Search code examples
javaderby

Creating a User Defined Aggregate function in Apache Derby


I need to create a User Defined Aggregate (UDA) function in Derby (specifically, a Variance function), but I'm kinda stuck with the proper way to write it.

So far, I have the "template" for the UDA:

public class Variance<V extends Comparable<V>> implements Aggregator<V,V,Variance<V>> {
    private ArrayList<V> _values;
    public Variance() {/*Empty constructor*/}
    public void init() {_values = new ArrayList<V>(); }
    public void accumulate(V v) { _values.add(v); }
    public void merge(Variance<V> o) { _values.addAll(o._values); }
    public V terminate() {
        // Here is my issue!!!
    }
}

The issue I'm facing is this: To compute the variance I need to calculate something like this:

V sum, sumSq;
int n = _values.size();
if(n <= 0)
    return null;
// Initialize sum and sumSq to "zero"
for(V v : _values) {
    sum += v; // Or somehow add v to sum
    sumSq += Math.pow(v, 2); // Or somehow add (v^2) to sumSq
}
return (sumSq - n * Math.pow(sum / n, 2)) / n;

... but I don't know how to tell that this is only valid for numeric types (integer, decimal or floating-point values).

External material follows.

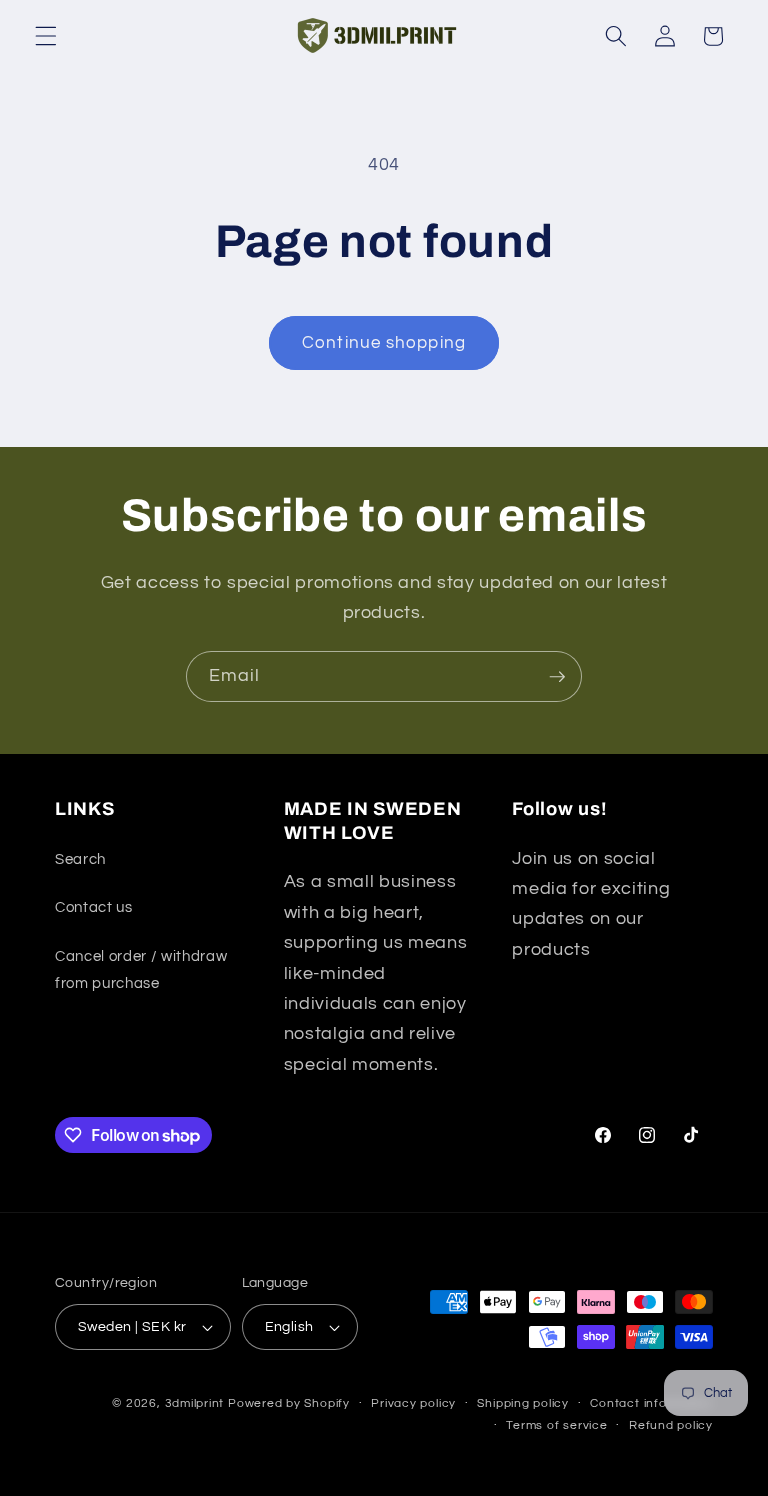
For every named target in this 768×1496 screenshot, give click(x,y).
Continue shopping (384, 342)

I think I'm missing something in my code, but I don't know if there's a way to tell this program that V is numeric, and thus, I can use arithmetic operations on values of type V.

So, the specific questions are:

  • Is there a way to perform this operations (addition, substraction, product, power) on the values?
  • Should I change the definition of V (somewhat making it extend a "numeric" class, like Double)?

Solution

  • Looking at Derby's data types:

    DECIMAL = java.math.BigDecimal
    INTEGER = java.lang.Integer
    FLOAT = java.lang.Float or java.lang.Double 
    

    FLOAT will convert to different Java objects depending on the precision you specify when you create it, the default being java.lang.Double

    Adding numbers

    The first problem you have is simply summing values together (lots of bad operand types for binary operator '+' errors). Also even if you could get Integer, Float and Double to work you would find that because BigDecimal does not map directly to a Java primitive it does not work with the standard primitive arithmetic operators and because of this has it's own add method on the object.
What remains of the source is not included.